Automotive sector: Technically tight but fundamentally flawed?
In the global automotive sector over the past three months, investors have focused on the problems facing GM and Ford.
With liabilities of nearly $80 billion at GM, capital has been diverted from the business of making cars at a time when Japanese companies Toyota and Honda are investing in new plants in the US South. Money has been flowing out of bonds in GM and GMAC, leaving credit spreads on paper maturing in 2009 as wide as 205 basis points over benchmark. This has pushed spreads on similarly dated Ford paper to 189bp.
Real-money investors fleeing US names have been looking to Germany, and VW, BMW and the global DaimlerChrysler.
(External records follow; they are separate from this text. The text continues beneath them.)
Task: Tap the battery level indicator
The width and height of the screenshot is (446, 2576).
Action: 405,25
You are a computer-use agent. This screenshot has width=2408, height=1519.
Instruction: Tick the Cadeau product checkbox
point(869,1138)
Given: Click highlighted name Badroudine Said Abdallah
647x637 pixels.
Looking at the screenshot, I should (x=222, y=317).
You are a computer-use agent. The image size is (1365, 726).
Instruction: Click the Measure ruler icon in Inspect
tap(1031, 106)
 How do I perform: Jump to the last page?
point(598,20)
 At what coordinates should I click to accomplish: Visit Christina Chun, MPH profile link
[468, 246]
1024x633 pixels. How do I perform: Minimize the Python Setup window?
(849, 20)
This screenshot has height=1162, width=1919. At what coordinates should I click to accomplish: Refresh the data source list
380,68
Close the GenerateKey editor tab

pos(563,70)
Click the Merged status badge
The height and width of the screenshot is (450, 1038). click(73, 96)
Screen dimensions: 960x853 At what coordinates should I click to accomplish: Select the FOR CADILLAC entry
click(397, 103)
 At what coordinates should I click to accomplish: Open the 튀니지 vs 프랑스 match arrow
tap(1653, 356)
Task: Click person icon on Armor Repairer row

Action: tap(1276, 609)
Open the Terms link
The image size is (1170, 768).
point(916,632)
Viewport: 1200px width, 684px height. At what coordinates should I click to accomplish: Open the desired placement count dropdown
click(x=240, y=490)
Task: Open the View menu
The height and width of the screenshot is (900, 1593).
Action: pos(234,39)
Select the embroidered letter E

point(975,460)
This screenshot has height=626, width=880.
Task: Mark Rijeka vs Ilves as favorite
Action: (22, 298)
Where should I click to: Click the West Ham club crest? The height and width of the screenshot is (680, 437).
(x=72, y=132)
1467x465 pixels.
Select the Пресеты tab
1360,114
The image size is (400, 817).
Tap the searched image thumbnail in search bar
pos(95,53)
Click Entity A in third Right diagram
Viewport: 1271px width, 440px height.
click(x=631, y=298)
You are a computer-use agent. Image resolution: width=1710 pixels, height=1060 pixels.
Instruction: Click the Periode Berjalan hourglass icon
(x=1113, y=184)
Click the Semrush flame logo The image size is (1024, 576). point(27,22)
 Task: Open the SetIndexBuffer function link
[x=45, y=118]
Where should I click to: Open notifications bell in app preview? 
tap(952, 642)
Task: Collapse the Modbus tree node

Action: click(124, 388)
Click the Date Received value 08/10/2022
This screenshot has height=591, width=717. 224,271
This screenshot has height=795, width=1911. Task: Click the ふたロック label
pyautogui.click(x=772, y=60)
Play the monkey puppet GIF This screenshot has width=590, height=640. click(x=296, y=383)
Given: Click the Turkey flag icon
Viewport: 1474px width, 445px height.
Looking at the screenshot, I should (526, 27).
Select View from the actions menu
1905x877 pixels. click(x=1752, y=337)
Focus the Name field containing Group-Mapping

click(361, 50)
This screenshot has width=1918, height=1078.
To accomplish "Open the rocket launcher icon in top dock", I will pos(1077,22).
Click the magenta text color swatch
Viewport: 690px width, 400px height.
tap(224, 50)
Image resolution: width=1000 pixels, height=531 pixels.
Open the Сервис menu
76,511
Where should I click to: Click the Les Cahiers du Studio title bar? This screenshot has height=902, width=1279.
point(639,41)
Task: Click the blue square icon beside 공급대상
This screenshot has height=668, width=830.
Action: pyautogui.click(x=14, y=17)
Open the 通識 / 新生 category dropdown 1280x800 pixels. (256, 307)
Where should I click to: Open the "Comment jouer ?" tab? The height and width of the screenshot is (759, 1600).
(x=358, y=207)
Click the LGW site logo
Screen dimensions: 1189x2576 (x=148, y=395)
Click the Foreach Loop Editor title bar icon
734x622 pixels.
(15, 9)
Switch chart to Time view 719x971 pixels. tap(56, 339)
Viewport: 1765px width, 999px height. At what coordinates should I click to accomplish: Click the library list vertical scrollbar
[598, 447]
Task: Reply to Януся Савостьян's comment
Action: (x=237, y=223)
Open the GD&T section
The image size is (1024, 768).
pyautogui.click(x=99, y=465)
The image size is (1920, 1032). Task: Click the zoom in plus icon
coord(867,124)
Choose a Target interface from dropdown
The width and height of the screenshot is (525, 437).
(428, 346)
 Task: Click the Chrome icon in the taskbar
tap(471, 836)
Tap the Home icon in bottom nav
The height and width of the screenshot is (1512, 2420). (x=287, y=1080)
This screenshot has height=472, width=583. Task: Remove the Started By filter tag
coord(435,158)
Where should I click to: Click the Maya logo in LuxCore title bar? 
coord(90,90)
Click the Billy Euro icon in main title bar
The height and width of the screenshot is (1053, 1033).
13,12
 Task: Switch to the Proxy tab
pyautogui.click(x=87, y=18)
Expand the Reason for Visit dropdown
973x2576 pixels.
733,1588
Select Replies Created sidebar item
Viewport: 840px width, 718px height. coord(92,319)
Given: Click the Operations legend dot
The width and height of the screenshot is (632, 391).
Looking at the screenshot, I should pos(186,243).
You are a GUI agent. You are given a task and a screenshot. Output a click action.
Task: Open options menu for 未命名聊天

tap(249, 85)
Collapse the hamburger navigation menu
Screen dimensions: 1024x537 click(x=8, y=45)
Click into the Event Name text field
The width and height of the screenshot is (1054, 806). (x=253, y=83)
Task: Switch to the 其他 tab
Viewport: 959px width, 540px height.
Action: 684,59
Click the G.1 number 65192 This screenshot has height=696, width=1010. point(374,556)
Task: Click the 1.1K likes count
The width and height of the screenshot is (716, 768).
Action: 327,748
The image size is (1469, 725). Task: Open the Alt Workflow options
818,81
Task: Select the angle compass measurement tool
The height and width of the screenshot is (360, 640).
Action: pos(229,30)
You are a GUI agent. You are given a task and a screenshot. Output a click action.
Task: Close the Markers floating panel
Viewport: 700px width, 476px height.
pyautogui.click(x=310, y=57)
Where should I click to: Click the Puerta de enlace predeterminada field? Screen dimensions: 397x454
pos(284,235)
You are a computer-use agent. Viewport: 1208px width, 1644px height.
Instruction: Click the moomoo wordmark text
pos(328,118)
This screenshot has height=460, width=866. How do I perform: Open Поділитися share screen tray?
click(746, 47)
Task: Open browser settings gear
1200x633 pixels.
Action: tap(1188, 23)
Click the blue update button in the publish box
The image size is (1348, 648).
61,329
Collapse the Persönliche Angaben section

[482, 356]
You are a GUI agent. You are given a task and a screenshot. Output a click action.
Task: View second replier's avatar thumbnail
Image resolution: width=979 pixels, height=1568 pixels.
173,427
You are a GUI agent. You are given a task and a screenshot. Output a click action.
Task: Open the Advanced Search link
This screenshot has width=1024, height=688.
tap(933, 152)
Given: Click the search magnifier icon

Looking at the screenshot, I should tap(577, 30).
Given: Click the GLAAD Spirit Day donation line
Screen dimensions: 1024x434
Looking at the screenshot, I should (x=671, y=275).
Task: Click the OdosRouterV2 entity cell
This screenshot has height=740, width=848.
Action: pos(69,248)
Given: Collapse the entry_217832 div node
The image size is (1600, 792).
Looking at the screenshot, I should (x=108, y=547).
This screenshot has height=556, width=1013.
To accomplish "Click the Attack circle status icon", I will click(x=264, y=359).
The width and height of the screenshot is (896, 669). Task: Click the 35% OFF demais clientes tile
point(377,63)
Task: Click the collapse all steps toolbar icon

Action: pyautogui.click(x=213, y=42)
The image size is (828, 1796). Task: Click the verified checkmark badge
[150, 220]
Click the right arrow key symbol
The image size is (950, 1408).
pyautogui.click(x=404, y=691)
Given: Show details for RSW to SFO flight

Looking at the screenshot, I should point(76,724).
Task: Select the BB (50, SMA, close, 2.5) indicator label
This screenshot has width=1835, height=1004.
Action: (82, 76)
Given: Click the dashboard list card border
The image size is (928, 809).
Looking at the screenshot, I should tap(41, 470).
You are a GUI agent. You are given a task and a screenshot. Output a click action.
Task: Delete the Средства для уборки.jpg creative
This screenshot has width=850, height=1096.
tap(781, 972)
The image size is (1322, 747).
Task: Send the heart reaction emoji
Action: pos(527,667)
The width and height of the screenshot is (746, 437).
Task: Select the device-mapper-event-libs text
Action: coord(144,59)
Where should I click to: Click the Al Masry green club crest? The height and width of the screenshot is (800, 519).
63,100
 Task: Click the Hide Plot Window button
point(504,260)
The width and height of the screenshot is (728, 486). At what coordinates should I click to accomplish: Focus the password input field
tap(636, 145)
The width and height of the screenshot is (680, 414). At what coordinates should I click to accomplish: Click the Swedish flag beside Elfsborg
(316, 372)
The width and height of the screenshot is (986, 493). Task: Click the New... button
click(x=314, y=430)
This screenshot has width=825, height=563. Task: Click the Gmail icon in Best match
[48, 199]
Of these, BMW has the strongest credit profile, though it is such a small issuer that Standard and Poor's does not rate it. As Christophe Boulanger, automotive credit analyst at Dresdner Kleinwort Wasserstein, says: "Real money investors have been increasing exposure to VW and DaimlerChrysler since the beginning of the year, which enabled their 2011 bonds to tighten by around 25p and 15bp respectively."
Are investors making a good value bet? The 2005 outlook for GM is now stable at BBB– from S&P, which has the same rating and outlook for Ford and Ford Motor Credit.